EXERCISE REQUIREMENTS:
In the records below, find each line holding the word "will" and copy it.

Items listed in a dataset:
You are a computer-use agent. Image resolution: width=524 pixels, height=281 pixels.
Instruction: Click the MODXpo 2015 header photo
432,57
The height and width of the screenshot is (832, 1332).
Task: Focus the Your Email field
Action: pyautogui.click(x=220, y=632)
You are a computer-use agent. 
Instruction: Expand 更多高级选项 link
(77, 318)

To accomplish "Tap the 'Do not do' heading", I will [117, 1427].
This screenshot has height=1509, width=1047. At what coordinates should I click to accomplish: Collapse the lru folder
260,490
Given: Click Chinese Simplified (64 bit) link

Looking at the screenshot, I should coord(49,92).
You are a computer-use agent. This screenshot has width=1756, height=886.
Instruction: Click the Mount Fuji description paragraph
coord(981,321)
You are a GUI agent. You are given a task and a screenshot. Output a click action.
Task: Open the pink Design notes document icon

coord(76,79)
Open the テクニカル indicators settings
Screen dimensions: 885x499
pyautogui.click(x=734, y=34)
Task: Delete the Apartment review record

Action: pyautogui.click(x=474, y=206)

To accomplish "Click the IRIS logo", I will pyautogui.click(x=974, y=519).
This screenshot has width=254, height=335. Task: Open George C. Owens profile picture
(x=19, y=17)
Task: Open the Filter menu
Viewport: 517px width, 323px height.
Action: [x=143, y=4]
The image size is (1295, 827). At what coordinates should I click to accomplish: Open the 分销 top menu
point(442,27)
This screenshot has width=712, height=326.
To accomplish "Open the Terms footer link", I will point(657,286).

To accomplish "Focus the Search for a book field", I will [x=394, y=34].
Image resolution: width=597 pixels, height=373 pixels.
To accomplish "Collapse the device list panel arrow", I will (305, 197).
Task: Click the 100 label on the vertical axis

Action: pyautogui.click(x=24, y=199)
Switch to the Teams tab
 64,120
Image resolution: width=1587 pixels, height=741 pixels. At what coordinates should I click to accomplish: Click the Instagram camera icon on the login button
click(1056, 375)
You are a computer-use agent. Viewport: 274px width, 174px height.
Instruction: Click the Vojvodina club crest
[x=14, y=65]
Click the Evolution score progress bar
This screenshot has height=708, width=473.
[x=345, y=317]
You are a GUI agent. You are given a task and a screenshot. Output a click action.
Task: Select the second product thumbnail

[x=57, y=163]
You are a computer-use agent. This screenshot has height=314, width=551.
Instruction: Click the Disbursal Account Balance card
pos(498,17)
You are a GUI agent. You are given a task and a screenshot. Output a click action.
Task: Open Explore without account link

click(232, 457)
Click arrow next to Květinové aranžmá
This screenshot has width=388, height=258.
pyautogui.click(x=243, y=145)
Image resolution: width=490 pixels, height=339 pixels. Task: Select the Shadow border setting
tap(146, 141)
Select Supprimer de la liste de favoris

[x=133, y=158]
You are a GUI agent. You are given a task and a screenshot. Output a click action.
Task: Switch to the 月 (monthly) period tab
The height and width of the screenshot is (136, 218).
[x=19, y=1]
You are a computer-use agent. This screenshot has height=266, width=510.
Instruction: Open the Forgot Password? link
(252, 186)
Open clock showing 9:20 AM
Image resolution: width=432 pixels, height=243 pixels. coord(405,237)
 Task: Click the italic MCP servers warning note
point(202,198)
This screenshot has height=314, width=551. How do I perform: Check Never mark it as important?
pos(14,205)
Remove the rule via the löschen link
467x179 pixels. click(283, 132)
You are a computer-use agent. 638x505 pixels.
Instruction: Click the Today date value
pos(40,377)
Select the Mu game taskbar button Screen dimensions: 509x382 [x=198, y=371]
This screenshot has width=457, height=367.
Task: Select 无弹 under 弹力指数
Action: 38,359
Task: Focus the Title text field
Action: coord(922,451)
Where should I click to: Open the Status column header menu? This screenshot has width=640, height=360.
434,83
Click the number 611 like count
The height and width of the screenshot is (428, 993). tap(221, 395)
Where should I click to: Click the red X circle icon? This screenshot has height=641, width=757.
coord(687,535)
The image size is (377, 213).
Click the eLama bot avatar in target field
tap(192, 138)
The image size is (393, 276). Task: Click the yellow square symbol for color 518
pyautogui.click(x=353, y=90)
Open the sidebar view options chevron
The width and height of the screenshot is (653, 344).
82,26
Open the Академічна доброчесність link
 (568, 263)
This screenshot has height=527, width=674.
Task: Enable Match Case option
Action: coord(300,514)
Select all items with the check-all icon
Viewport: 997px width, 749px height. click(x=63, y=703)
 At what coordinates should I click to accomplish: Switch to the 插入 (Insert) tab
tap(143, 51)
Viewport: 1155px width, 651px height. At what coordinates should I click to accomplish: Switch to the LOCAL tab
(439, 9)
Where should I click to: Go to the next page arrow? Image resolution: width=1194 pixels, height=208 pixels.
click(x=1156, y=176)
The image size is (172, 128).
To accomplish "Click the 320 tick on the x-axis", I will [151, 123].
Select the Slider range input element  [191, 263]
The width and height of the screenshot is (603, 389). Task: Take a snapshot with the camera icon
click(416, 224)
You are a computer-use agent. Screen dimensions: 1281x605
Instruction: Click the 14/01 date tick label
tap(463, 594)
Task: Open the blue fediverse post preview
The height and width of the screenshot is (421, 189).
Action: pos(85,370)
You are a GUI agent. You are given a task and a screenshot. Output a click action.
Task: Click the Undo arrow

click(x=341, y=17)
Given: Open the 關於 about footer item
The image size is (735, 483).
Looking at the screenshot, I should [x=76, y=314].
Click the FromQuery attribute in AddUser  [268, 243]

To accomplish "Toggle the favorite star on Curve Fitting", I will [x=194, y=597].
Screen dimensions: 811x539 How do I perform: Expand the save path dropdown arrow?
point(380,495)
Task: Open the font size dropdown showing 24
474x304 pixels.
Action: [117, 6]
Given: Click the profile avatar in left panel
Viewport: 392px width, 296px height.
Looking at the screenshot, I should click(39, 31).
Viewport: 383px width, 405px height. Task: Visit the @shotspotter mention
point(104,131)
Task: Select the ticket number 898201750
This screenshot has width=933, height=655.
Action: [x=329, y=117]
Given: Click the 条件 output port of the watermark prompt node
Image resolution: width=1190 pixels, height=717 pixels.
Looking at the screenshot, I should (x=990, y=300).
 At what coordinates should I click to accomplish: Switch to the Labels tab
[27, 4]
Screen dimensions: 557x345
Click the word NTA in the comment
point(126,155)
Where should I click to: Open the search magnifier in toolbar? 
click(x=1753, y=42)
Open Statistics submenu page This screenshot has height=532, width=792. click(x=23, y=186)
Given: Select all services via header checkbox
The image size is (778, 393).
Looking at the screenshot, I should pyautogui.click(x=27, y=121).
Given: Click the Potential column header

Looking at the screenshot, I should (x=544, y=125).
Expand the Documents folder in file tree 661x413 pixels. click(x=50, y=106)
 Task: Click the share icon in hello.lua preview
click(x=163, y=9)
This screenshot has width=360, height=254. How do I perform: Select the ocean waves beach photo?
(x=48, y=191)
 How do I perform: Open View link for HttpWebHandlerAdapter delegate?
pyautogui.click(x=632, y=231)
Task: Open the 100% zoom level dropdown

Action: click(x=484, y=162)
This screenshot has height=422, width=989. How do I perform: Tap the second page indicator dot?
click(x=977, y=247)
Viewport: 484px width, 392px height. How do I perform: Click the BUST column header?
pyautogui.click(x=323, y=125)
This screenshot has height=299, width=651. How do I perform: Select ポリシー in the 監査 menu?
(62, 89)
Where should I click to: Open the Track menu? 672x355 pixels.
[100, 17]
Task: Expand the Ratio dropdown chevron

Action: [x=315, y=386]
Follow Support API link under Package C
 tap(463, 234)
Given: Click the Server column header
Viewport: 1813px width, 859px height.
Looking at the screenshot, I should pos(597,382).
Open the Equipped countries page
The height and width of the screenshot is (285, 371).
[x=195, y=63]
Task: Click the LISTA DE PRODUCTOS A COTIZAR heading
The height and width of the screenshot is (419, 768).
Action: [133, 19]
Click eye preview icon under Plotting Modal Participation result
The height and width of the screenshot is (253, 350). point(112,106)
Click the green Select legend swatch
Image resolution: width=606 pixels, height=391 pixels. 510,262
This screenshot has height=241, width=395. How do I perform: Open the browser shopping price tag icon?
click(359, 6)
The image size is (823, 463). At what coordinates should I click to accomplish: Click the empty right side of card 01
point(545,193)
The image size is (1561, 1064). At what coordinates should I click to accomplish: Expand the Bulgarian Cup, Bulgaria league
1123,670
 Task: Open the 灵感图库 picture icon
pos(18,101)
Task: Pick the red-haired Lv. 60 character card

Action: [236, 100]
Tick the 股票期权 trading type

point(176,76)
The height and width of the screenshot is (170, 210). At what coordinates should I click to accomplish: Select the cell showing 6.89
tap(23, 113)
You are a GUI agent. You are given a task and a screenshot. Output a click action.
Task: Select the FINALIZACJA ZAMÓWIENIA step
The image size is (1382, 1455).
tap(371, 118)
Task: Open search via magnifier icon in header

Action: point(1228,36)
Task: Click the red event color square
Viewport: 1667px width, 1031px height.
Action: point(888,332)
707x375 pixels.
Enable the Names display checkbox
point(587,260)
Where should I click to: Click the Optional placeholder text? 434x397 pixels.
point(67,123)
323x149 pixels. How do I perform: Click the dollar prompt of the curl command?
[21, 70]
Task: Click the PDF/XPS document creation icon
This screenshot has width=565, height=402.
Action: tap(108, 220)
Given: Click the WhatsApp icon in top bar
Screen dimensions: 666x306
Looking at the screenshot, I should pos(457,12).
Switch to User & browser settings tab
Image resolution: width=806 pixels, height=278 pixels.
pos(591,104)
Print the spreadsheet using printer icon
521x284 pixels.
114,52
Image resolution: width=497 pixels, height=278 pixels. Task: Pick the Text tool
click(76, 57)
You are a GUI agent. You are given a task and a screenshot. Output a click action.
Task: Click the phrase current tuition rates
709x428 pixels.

RESULT OF THIS EXERCISE:
To accomplish "Tap the 'Do not do' heading", I will [117, 1427].
To accomplish "Click the IRIS logo", I will pyautogui.click(x=974, y=519).
To accomplish "Open the Terms footer link", I will point(657,286).
To accomplish "Focus the Search for a book field", I will [x=394, y=34].
To accomplish "Collapse the device list panel arrow", I will (305, 197).
To accomplish "Click the 320 tick on the x-axis", I will [151, 123].
To accomplish "Toggle the favorite star on Curve Fitting", I will [x=194, y=597].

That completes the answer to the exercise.